** Begin MATERIAL **
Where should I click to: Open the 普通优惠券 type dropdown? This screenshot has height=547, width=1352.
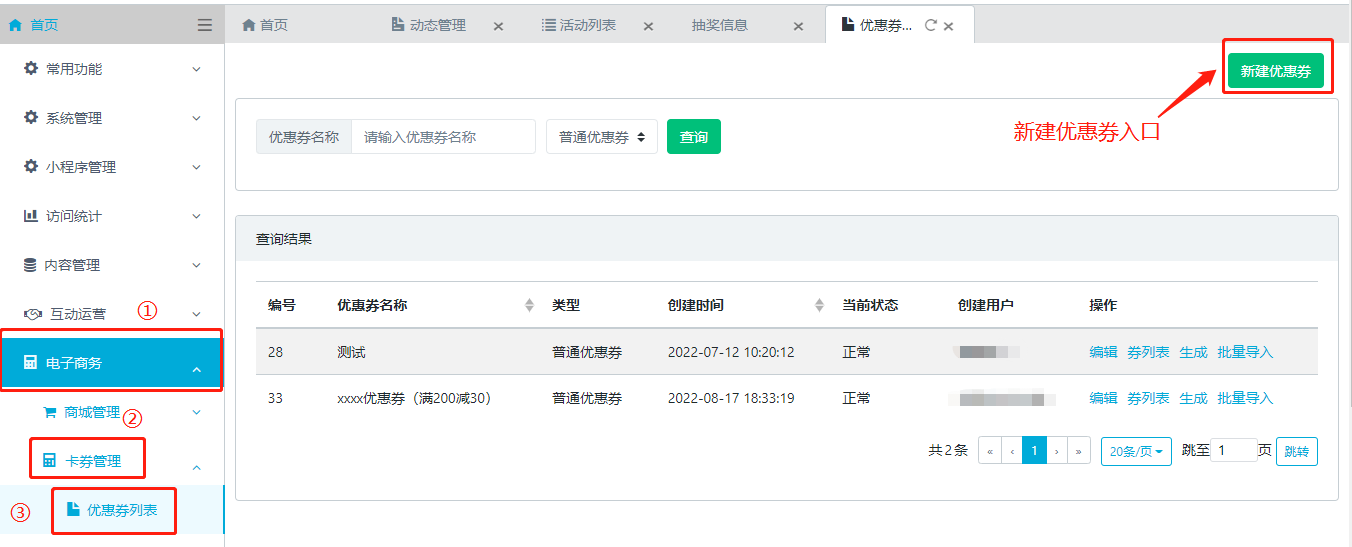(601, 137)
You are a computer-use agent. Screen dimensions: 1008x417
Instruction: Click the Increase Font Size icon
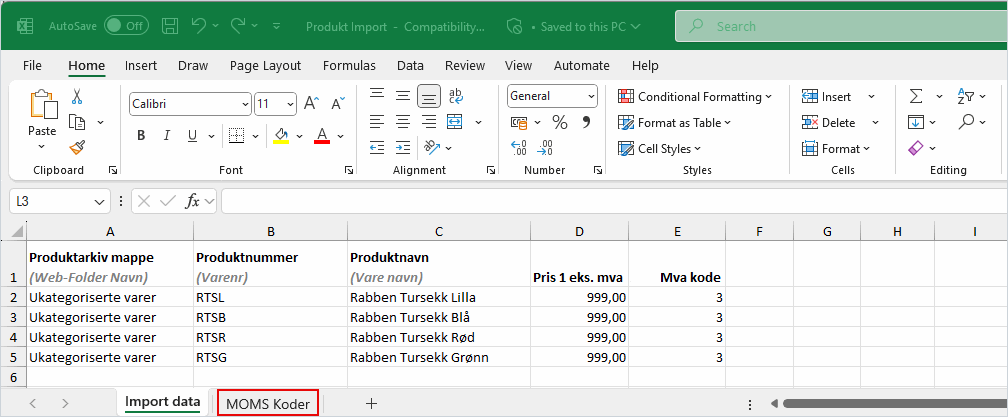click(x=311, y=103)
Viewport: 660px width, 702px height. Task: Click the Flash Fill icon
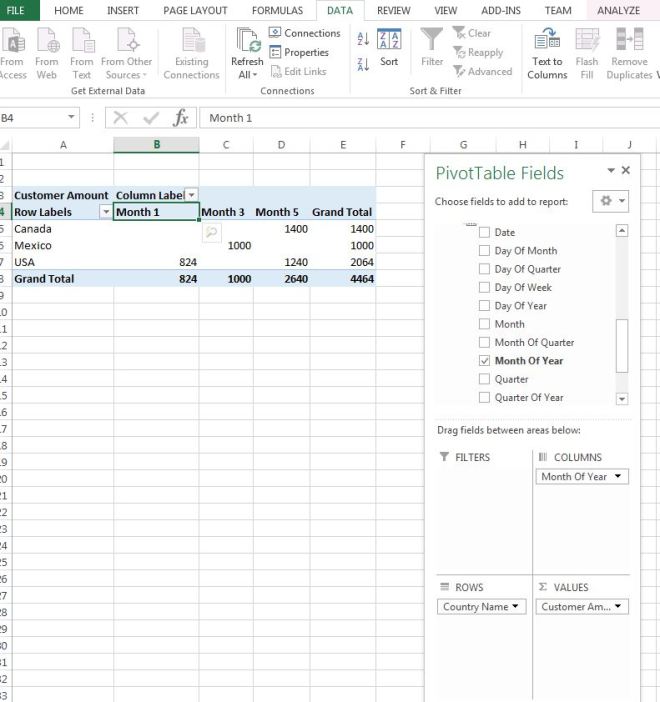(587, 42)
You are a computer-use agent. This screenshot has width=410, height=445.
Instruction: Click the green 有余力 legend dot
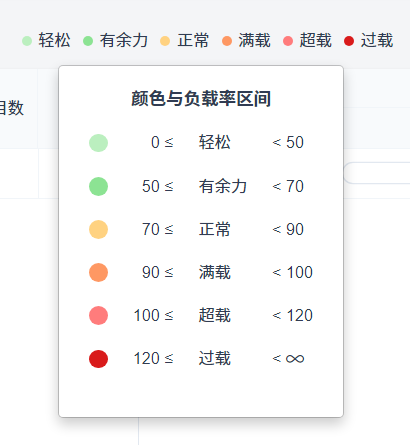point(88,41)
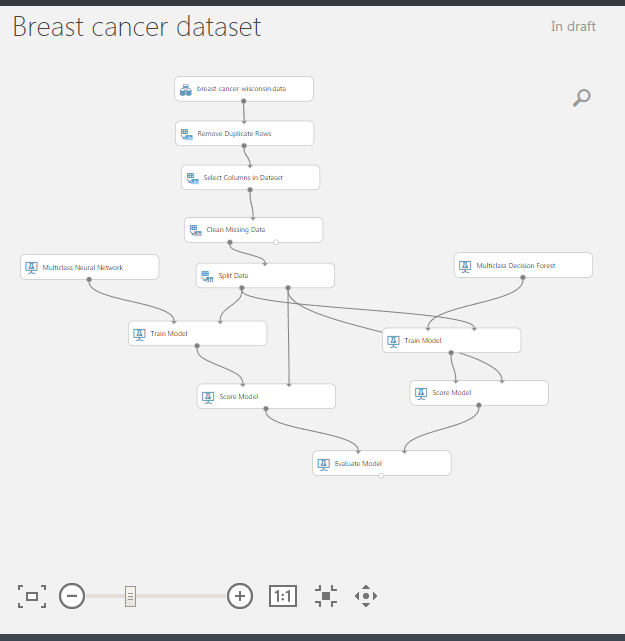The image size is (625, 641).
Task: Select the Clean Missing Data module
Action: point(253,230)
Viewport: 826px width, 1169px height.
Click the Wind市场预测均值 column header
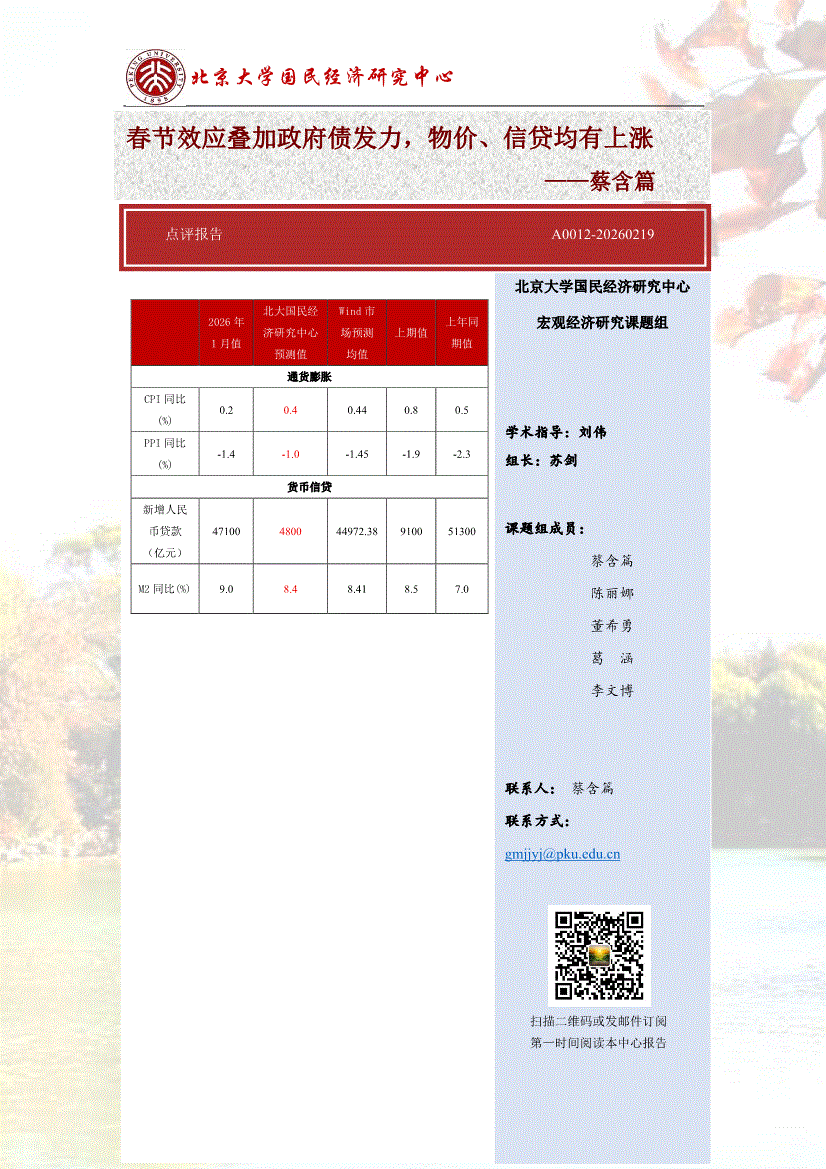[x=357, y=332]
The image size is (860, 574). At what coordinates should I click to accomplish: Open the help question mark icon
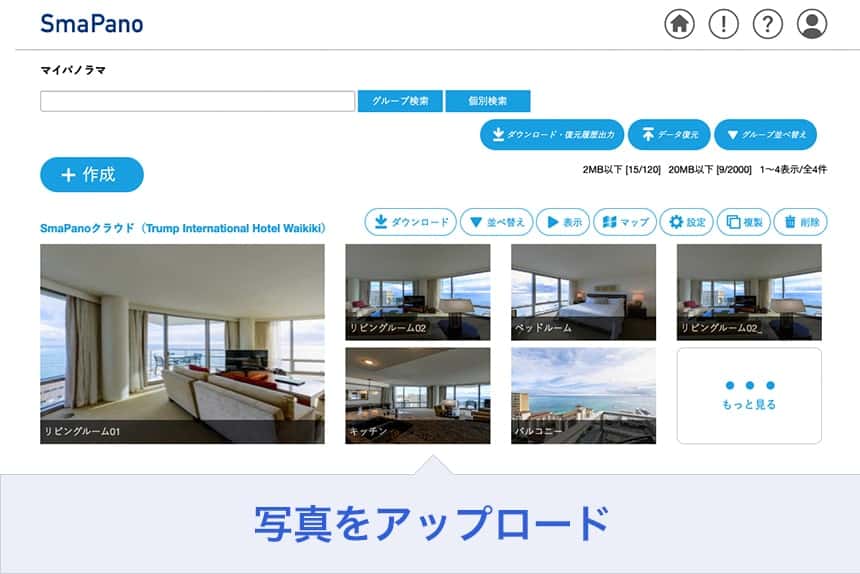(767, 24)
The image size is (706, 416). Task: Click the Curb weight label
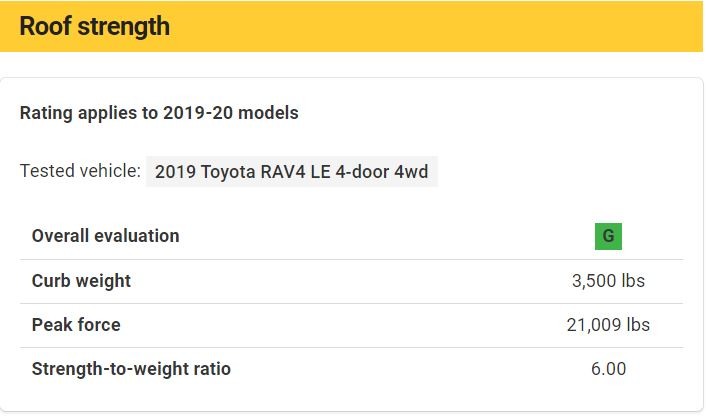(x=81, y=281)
** End MATERIAL **
** Begin MATERIAL **
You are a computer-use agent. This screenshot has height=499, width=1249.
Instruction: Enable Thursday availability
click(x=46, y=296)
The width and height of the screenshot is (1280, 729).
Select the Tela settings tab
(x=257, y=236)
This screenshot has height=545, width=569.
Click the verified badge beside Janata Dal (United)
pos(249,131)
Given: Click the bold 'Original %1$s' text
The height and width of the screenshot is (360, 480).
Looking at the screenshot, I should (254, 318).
** End MATERIAL **
Can you return, unchanged, the lines of the material from the line containing "This screenshot has height=545, width=569." through the line containing "Looking at the", with both of those lines included?

■ **WRITTEN RESPONSE**
This screenshot has height=545, width=569.
Click the verified badge beside Janata Dal (United)
pos(249,131)
Given: Click the bold 'Original %1$s' text
The height and width of the screenshot is (360, 480).
Looking at the screenshot, I should (254, 318).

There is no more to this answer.